Frisch aus dem Archiv: Das Stahlgewitter-Syndrom

In einem Aufsatz unter dem Titel “Der letzte Deutsche” hatte der Dichter Botho Strauß letzte Woche im “Spiegel” über die „Einwanderung der Entwurzelten“ bekundet: „Ich möchte lieber in einem aussterbenden Volk leben als in einem, das aus vorwiegend ökonomisch-demografischen Spekulationen mit fremden Völkern aufgemischt, verjüngt wird, einem vitalen.“ – und damit einen kleinen Empörungssturm im Feuilleton provoziert – wie man u.a. hier, hier und hier verfolgen kann. Ich fand den Text nicht als besonderen Aufreger, weil sich Strauß als intellektuelle Kapazität  bei mir schon seit langem disqualifiziert hatte, und als ich überlegte seit wann, fand ich im  Archiv diesen Artikel – erschienen am  15.08.1995 in der taz kurz vor dem Bosnien-Krieg.  Und nach 20 Jahren durchaus wieder aktuell, nicht nur wegen der Schlusspointe…

Seit Joschka mit seinem Filius für die Schluchten des Balkan schon den Nahkampf trainiert – oder doch nur „Mortal Combat“ auf dem Computer? -, egal, seit jedenfalls der Grünenhäuptling für den Kriegspfad trommelt, hat sich die Wertedebatte im grün-alternativen Lager erhitzt. Der alte Fundi- Realo-Konflikt ist, diesesmal als Streit zwischen Pazifisten und Bellizisten, wieder da, und er ist zugespitzter denn je.

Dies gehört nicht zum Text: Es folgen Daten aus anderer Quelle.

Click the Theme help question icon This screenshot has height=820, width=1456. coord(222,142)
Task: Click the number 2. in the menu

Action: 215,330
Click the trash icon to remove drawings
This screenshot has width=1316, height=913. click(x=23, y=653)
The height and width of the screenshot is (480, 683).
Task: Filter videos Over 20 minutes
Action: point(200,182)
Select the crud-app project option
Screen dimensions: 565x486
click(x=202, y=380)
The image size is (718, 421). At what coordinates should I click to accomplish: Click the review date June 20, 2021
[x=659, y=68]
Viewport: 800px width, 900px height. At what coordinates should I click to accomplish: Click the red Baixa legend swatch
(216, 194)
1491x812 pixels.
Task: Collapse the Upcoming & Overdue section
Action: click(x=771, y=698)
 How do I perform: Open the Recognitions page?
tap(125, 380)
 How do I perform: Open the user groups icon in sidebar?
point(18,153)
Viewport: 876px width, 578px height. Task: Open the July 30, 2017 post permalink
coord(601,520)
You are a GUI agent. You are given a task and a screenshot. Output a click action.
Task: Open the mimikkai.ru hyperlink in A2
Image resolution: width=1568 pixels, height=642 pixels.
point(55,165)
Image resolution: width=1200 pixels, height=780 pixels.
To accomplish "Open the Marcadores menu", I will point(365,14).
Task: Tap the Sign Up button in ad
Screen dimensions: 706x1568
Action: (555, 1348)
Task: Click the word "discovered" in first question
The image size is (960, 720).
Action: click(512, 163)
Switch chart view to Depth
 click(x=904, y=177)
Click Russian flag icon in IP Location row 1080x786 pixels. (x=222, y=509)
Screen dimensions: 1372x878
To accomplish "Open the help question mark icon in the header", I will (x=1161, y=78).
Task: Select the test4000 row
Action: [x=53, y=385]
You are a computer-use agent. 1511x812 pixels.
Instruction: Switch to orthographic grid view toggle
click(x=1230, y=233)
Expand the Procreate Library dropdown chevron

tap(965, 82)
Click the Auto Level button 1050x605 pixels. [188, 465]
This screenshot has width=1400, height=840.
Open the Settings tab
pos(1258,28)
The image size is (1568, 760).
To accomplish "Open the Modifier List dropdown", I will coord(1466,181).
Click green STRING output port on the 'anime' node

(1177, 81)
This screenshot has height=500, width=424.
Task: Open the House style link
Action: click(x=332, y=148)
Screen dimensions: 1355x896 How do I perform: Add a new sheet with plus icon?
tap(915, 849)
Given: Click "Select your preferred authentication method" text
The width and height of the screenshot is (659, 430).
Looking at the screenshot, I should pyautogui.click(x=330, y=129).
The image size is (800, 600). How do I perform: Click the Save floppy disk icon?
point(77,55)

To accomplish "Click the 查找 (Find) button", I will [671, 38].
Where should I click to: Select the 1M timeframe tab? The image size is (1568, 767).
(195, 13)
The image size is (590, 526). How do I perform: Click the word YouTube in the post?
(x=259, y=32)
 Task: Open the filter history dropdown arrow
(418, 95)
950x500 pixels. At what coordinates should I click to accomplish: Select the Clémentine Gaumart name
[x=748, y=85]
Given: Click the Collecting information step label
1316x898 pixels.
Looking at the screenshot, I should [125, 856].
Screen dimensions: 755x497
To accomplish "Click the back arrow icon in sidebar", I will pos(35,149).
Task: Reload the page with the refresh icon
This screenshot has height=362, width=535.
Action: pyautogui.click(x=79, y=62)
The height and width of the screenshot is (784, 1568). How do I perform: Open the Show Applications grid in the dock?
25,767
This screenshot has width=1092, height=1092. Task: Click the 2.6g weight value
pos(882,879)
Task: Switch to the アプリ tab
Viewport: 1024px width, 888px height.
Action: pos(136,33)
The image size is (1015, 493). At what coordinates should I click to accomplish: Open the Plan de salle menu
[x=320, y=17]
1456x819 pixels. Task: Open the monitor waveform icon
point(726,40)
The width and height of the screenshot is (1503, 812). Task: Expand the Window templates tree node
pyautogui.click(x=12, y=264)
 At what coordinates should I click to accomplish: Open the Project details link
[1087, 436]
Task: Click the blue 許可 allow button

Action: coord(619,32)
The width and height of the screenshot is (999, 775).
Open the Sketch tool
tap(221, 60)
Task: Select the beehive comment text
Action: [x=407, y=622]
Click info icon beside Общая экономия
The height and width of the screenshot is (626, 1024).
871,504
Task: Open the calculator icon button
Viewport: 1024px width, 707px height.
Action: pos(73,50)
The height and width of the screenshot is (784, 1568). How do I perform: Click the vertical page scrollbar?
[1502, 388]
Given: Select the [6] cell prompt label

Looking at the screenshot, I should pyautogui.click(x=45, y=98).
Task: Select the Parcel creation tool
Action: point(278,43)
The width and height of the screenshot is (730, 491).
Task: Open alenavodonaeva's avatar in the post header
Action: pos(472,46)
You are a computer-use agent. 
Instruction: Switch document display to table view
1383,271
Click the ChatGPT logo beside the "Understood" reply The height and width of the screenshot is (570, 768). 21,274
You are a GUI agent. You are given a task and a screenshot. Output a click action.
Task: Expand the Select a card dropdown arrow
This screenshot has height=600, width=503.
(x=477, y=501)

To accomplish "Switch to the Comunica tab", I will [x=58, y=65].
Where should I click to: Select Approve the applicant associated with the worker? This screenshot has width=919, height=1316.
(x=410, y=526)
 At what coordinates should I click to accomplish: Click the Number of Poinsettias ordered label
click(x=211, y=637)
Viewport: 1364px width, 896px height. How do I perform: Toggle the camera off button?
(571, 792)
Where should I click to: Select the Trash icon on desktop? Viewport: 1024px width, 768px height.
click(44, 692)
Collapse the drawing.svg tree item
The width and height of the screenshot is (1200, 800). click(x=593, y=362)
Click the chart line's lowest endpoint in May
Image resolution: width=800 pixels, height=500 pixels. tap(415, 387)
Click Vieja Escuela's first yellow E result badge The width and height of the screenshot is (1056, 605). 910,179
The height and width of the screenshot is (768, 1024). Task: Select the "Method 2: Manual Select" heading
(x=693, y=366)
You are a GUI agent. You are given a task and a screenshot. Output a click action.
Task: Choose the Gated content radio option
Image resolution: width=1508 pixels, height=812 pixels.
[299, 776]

Die Ablehnung von Militarismus und Nationalismus ist ein zentraler Grundwert der Partei und eben den stellt der Obergrüne mit seiner Forderung, zum Schutz der Schutzzonen in Bosnien zu internvenieren, in Frage. Fischer setzt mit seinem Papier auch ein Ausrufezeichen hinter die unlängst in dieser Zeitung geäußerte These, daß vom Interventions- und Draufschlagfieber, einer Art Stahlgewitter-Syndrom, wohl vor allem ehemalige Vertreter der antiautoritären Linken um die 50 befallen werden. Ob Joschka und Dany, Peter Schneider oder Botho Strauß mittlerweile morgens um fünf Ernst-Jünger-mäßig ein eiskaltes Bad nehmen, wissen wir nicht, ihre Rufe nach Mobilmachung und “Blutopfern” tönen aber fast schon so ähnlich.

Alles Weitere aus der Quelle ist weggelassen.